## GIVEN PASSAGE
*** Begin section ***

Use case: We use DataSync to perform a s3 bucket blue/green update where we do not want s3 replication because it would interfere with the hot s3 bucket while data was loading. Another place we use it is to migrate data during major application changes when buckets change or if we want to migrate data intra-bucket. I have found data sync client to be much faster to move data than s3 client, for large files and large number of files it runs much quicker than boto s3.

Cons:
You will need to create a IAM Role that has access to both buckets , encryption, and sts assume datasync. DataSync is not really useful if you moving <5 GB and < 1000 files since that is easy enough to accomplish with boto3s3. The reason for this is because of a start up time for DataSync tasks. There is a small additional cost, I think it was $10USD to move 720Gb, but since this only moves changed files this cost is not incurred unless you are modifying this much data is the s3 bucket. The other downside is there is no way to update the kms key so if moving data between CMK buckets you would have to update the keys to the new kms, this specific action is as slow as boto3 s3 client.

*** End section ***

## INFORMATION SHOWN
*** Begin section ***

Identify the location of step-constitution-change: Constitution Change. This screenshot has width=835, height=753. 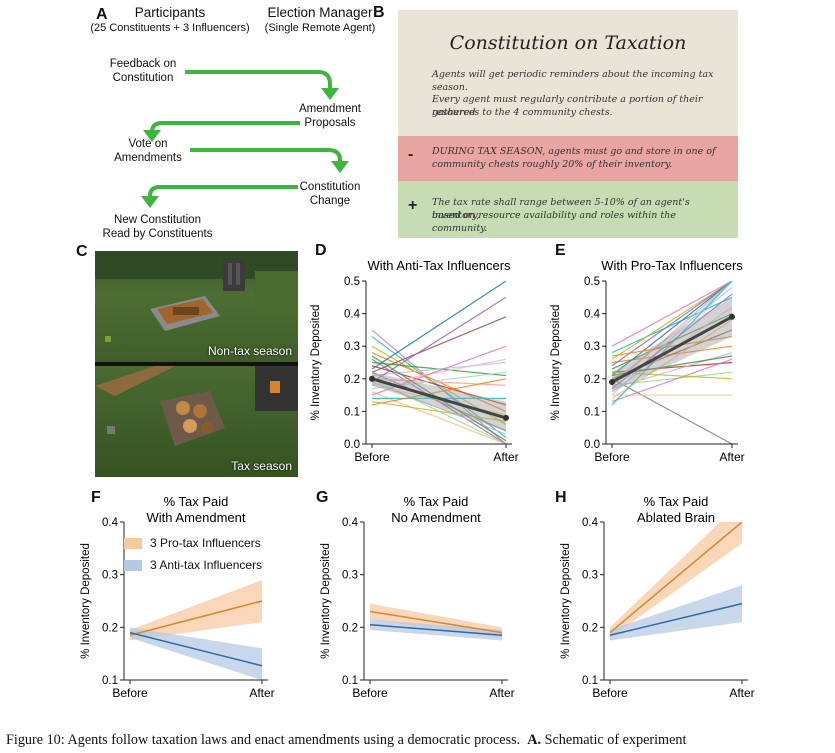
(330, 194).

*** End section ***

## WHAT IS REQUIRED
Revise the DataSync notes above by restating everything from "Use case: We" down to "than boto s3.", with "DataSync" changed to "AWS DataSync".

## TASK OUTPUT
Use case: We use AWS DataSync to perform a s3 bucket blue/green update where we do not want s3 replication because it would interfere with the hot s3 bucket while data was loading. Another place we use it is to migrate data during major application changes when buckets change or if we want to migrate data intra-bucket. I have found data sync client to be much faster to move data than s3 client, for large files and large number of files it runs much quicker than boto s3.